SELECTION>
=-=-=

It really is insane. Like it covers thousands of scenarios but really only fits the single scenario of "I have a gun, someone is about to kill me so I kill him first. Everything besides that needs to be ignored. If you meet someone with deadly force and they respond with deadly force, you no longer get to claim self defense. If someone threatens to playfully push you in a swimming pool, you don't get to shoot them in self defense.
Even if Zimmerman is telling the truth 100% and he was returning to his car after successfully detering a kid from breaking into a house with a can of ice tea when the 140lb kid attacks him from behind and starts beating his face in...you don't get to murder him because you don't want a black eye.
so a white (non-hispanic) father and a white (hispanic) mother is a "multi-racial" family now? wtf is that
What difference does it make if the kid looked and acted suspiciously? IMO Zimmerman is a cop/security guard wannabe that spent years acting out his fantasy and doing his best to find trouble. I'm about as big of a 2A proponent as anyone here, but there's no way that idiot should have been permitted for CCW, way too many red flags. And I also don't have a problem with a periodic/yearly review of all CCW holders to look for just these kinds of radar hits.
This case could be a case study for "innocent until proven guilty"
Bomani Jones did an excellent piece on this. The basic point is this:
"But so many black men look suspicious. The elephant in the room in this case is how mainstream the belief is that black men look “suspicious.” I’ve seen the outrage from many white people — and black ones, for that matter — that this could happen, but not a lick of introspection."
I find it pretty disheartening that much of the outrage is because Trayvon was the kind of black person that white America finds acceptable. As if it wouldn't have been a tragedy if the kid had a Philly beard, or wore his hat cocked to the side, or looked as menacing as Quincy Acy, or he was a D student. It feels like a lot of people are taking up the cause because this is an easy one to get behind. That way Zimmerman can go to jail, and people can just go back to the way they were before, without examining how mainstream these prejudices are.

=-=-=

STORED DATA>
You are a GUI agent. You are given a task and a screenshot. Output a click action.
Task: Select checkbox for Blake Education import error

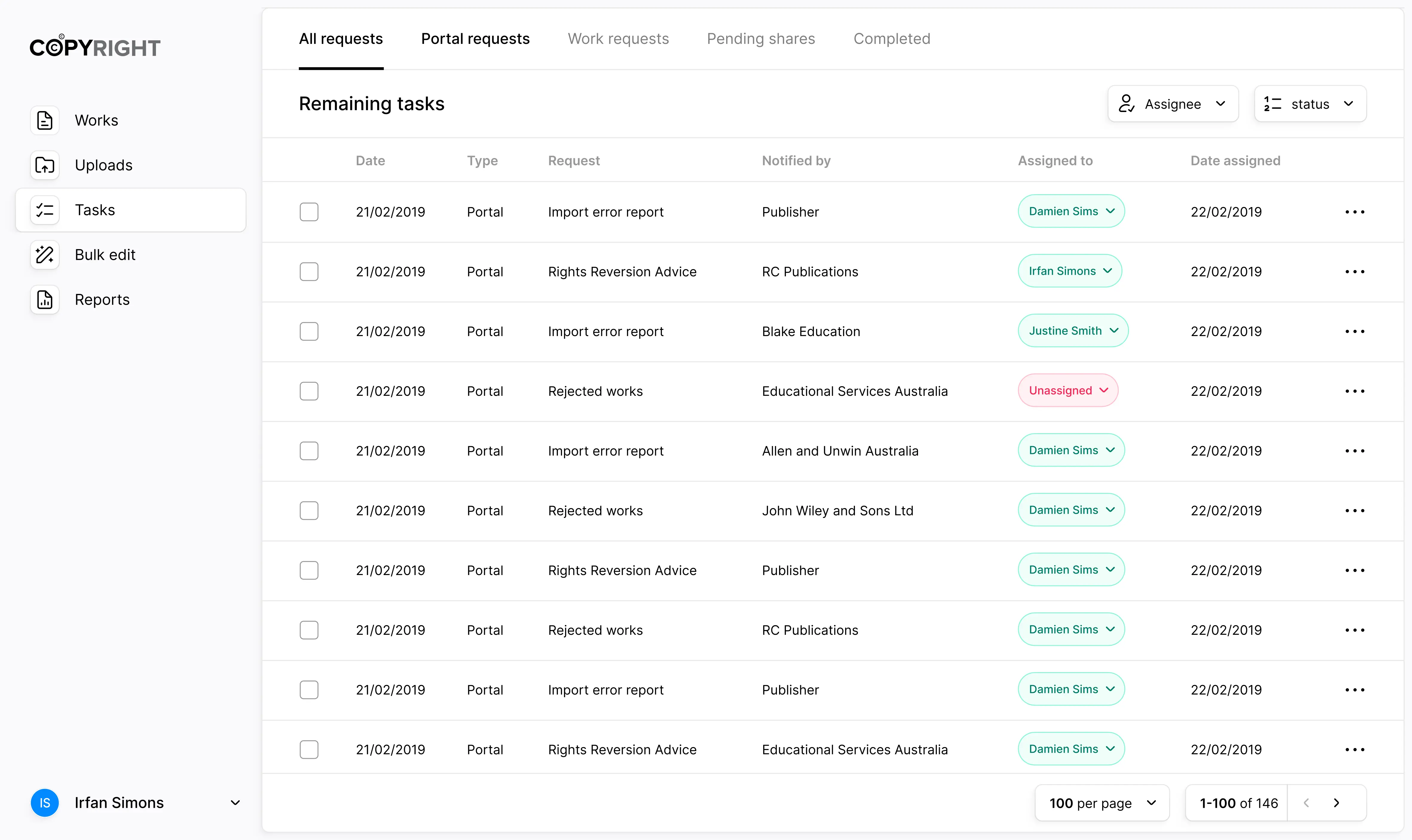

=-=-=

TASK STATEMENT> Reproduce the comments on the Zimmerman case between "It really is" and "a black eye.", inclusive. The data has nothing to do with the comments on the Zimmerman case.

REPLY>
It really is insane. Like it covers thousands of scenarios but really only fits the single scenario of "I have a gun, someone is about to kill me so I kill him first. Everything besides that needs to be ignored. If you meet someone with deadly force and they respond with deadly force, you no longer get to claim self defense. If someone threatens to playfully push you in a swimming pool, you don't get to shoot them in self defense.
Even if Zimmerman is telling the truth 100% and he was returning to his car after successfully detering a kid from breaking into a house with a can of ice tea when the 140lb kid attacks him from behind and starts beating his face in...you don't get to murder him because you don't want a black eye.